The purpose of this function is to detect jobs that flood a command class. Command flooding can cause log buffer shortages and inhibits other commands from executing. Both can lead to a multisystem outage.

When all (50) TCBs that are reserved for command processing are in use, new commands are queued to the waiting queue. In this case the system issues message IEE806A which triggers this function to evaluate what jobs are causing the situation.

Jobs that just issue a set of commands, such as 200 (or more) "VARY dev,ONLINE" commands should not be considered during the evaluation. This is achieved by comparing the current and the previous snapshot of the affected command class.

Snapshot processing is scheduled when message IEE806A is trapped. The interval time between the snapshots is 3 seconds by default (see Enabling Long Running Enqueues (ENQs) for details about adjusting this value if necessary). The interval should give these jobs enough time to finish issuing commands before the first snapshot is taken. Only jobs that issue commands on two consecutive snapshots become subject of the recovery action.

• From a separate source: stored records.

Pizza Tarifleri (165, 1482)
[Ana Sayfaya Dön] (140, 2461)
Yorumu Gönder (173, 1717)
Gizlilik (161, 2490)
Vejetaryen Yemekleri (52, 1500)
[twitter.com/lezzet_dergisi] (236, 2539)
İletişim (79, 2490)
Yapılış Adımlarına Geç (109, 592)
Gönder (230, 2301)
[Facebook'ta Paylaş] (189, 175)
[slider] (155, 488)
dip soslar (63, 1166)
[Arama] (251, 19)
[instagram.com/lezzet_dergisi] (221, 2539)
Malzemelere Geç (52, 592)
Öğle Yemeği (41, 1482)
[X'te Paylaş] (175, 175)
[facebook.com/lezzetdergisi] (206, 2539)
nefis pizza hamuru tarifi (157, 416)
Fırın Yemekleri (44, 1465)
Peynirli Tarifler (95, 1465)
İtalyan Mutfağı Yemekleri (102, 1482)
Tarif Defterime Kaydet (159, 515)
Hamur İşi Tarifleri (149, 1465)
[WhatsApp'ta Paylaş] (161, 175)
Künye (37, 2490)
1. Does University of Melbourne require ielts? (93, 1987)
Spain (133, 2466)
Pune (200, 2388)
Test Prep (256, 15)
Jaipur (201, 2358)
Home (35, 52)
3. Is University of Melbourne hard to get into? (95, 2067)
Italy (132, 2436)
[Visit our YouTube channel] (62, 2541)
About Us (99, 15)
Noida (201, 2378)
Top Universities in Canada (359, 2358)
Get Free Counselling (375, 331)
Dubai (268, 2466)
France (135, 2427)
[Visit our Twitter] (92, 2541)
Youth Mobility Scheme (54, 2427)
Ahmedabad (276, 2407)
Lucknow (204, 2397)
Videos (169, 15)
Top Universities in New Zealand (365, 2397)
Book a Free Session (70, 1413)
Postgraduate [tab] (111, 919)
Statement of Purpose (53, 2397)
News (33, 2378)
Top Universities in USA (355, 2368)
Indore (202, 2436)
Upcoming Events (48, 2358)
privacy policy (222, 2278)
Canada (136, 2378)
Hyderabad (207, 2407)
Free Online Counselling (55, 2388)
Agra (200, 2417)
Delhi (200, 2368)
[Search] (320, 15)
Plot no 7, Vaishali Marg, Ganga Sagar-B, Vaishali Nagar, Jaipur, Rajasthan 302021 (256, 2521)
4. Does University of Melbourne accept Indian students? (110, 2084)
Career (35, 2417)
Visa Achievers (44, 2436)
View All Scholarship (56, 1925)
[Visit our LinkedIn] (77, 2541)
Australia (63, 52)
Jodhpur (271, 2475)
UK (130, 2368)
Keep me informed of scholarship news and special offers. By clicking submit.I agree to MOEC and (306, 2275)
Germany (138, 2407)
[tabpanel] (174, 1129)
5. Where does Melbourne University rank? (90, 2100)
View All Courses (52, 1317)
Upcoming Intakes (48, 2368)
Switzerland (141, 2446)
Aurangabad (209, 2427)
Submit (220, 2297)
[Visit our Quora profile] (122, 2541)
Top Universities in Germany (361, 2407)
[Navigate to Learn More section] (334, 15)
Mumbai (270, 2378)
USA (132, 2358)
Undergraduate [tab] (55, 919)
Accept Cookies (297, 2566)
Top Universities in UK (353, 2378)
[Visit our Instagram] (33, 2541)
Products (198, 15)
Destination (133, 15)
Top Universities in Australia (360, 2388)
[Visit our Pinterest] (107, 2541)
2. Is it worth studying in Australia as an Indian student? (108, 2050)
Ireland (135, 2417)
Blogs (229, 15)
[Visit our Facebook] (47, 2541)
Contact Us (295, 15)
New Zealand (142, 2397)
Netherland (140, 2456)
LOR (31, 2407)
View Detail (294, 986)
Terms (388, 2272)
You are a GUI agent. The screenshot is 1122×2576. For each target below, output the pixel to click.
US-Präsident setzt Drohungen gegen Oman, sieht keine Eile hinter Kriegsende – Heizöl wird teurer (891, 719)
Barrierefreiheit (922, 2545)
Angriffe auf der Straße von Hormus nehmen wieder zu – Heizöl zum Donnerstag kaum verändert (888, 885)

Before the recovery action takes place, the number of commands that are issued by the job must exceed a threshold (see below) and at least one of the commands must not be involved in a lock contention that is handled by the "hung" commands recovery.

The recovery action depends on the job definitions (see Enabling Long Running Enqueues (ENQs)). If the job can be canceled, the recovery also removes its waiting commands and terminates its executing commands. The recovery action is completed either with message ING922E or with message ING924E. The latter message is repeatedly issued approximately every minute until the waiting queue becomes empty.

The threshold is calculated by subtracting the number of jobs that are issuing commands in the command class from the total number of TCBs (50) that are reserved for command processing. This prevents jobs that repeatedly issue few commands from being evaluated.

The recovery ends when the message IEE061I is issued.
Note: The dump definitions are not in effect if a dump should be taken when the job is canceled. This is because the recovery routine of the job that is being canceled can suppress the dump.